Os termómetros chegaram a marcar os 46.ºC em algumas zonas do país em 2022. Em Portugal continental, o ano de 2022 classificou-se como extremamente quente em relação à temperatura do ar e seco em relação à precipitação, lê-se no boletim climatológico anual preliminar do ano 2022, lançado pelo IPMA. Foi o ano mais quente desde 1931. A temperatura mais elevada registada nesse ano coincide com o registo mais baixo de 2022.

80% do território encontrou-se em seca severa extrema durante os primeiros nove meses desse ano, um efeito contrariado apenas pela precipitação intensa que se verificou em novembro e dezembro – meses marcados por inundações devastadoras em vários pontos do país. Das albufeiras em contenção, com limitações aos usos dados à água tendo em conta o baixo volume disponível, Portugal passou a fenómenos de precipitação tão fortes que deixaram carros a boiar nas ruas e estabelecimentos comerciais com graves prejuízos. De um extremo ao seu oposto.

Globalmente, este foi o quinto ano mais quente, com a temperatura média a situar-se 0,49°C acima do habitual entre 1981 e 2010. Na Europa, foi o segundo ano mais quente de sempre e em todas as regiões do Velho Continente verificaram-se temperaturas mais altas do que a média. “Isto faz de 2022 o oitavo ano consecutivo de temperaturas superiores a 1°C acima do nível pré-industrial”, frisou o Copernicus Climate Change Service. Um número significativo, tendo em conta que, em 2015, na conferência climática em Paris, os países participantes comprometeram-se a limitar o aquecimento global a 1,5.ºC até 2050.

Secas vão agravar

“As projeções futuras do IPCC (Painel Intergovernamental sobre Mudanças Climáticas) indicam que haverá um aumento acentuado nos eventos extremos na Europa, em particular, nas ondas de calor, secas e precipitações fortes”, indica o IPMA. É nas regiões mais secas que a precipitação deverá diminuir, enquanto nas regiões húmidas aumenta.

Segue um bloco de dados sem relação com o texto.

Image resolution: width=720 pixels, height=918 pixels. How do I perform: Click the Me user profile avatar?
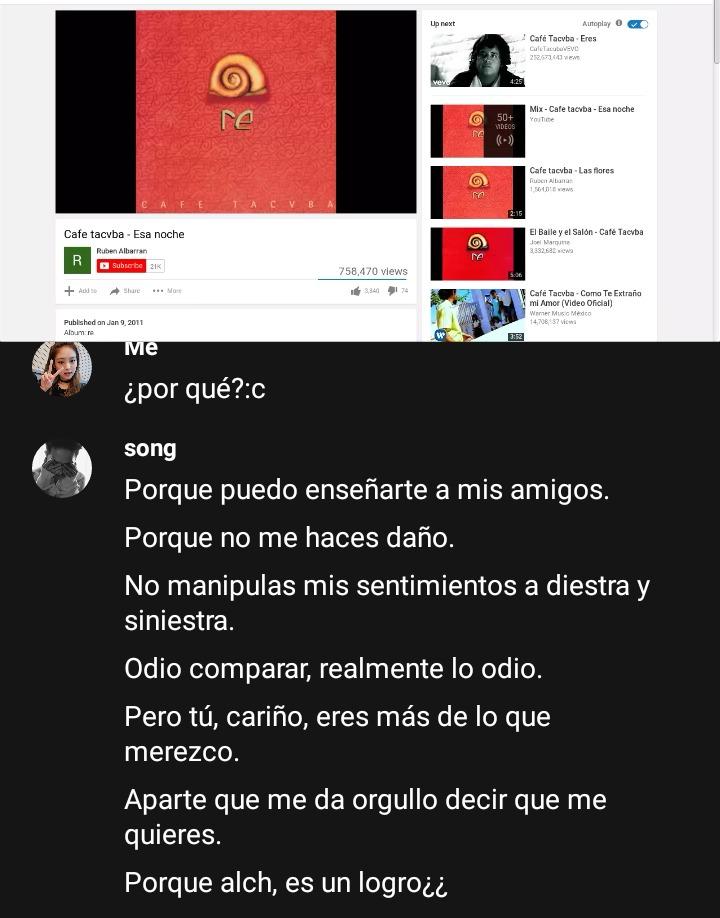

Portugal, como já referido, ficará mais quente. Dois dos elementos climáticos que mais influenciam as situações de seca, a precipitação, que fornece a humidade ao solo, e a evapotranspiração, que consome a humidade do solo, deverão mudar no pior sentido. No final do século, ou seja, entre 2091 e 2100, a precipitação anual em Portugal continental deve diminuir, cerca de -55 milímetros (mm) no cenário intermédio e cerca de -148 mm no cenário mais gravoso. Nos mesmos cenários, a evapotranspiração aumenta 77 mm ou 184 mm. A região Norte do país é a que sofre uma menor diminuição da precipitação (entre 5 a 15%), o centro receberá menos 10 a 20% de precipitação e, no sul, a redução estará entre 15 e 30%.

Este artigo integra a segunda edição do anuário do Capital Verde, Yearbook, que será publicada no primeiro semestre de 2023.